# Ice-off streamer set-ups



## Chaser (Sep 28, 2007)

Just curious how those of you that fish ice off with streamers rig your set up: do you use sinking line, or floating line?


----------



## Guns and Flies (Nov 7, 2007)

I've tried streamers on rivers and lakes and have never caught one fish, I think the whole streamer fishing thing is a hoax


----------



## El Matador (Dec 21, 2007)

I don't fish streamers too much, unless you consider wooly buggers to be streamers. But, when I do decide to throw some kind of minnow imitation I use a sinking line. Floating lines make quite a bit of disturbance on the surface when you retrieve. The best line is an intermediate, slow-sinking, #1, whatever you want to call it. Minnows live in shallow water and thats where minnow patterns should be fished. There are 2 prevailing ideas on retrieves for streamers. One suggests that trout like wounded or fleeing minnows, and erratic darting motions attract strikes. There is certainly some truth to this since people catch fish on lures that have similar motion. So if you subscribe to this thinking, quick strips with a pause in between is what you want to do. Another point of view is that minnows normally swim slowly as they cruise around. So retrieve your fly with long (2') slow strips to simulate a normal minnow. I've had my best luck with slower retrieves around ice-off.

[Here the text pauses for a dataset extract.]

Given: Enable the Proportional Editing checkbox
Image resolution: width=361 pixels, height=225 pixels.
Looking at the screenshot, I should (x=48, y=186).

If you're talking about wooly buggers, much of the same is true. But you can fish them in deeper water (up to 12') early in the season with great success. If I'm fishing deeper than about 6' I will go with a #3 sink line and fish them near or on the bottom. I seem to have good luck with a long, slow strip on these too, sometimes adding a quick twitch to either the beginning or end of the retrieve.


----------



## cheech (Sep 25, 2007)

Ice off = Chironomids. Throw a floating line with a bobber. Hang some zebra midgeish flies under it and hold on. 

If I fish a sink line at ice off, I like to throw a clear intermediate line. This allows the fly to sink without it getting too deep (you will most likely be fishing shallow.)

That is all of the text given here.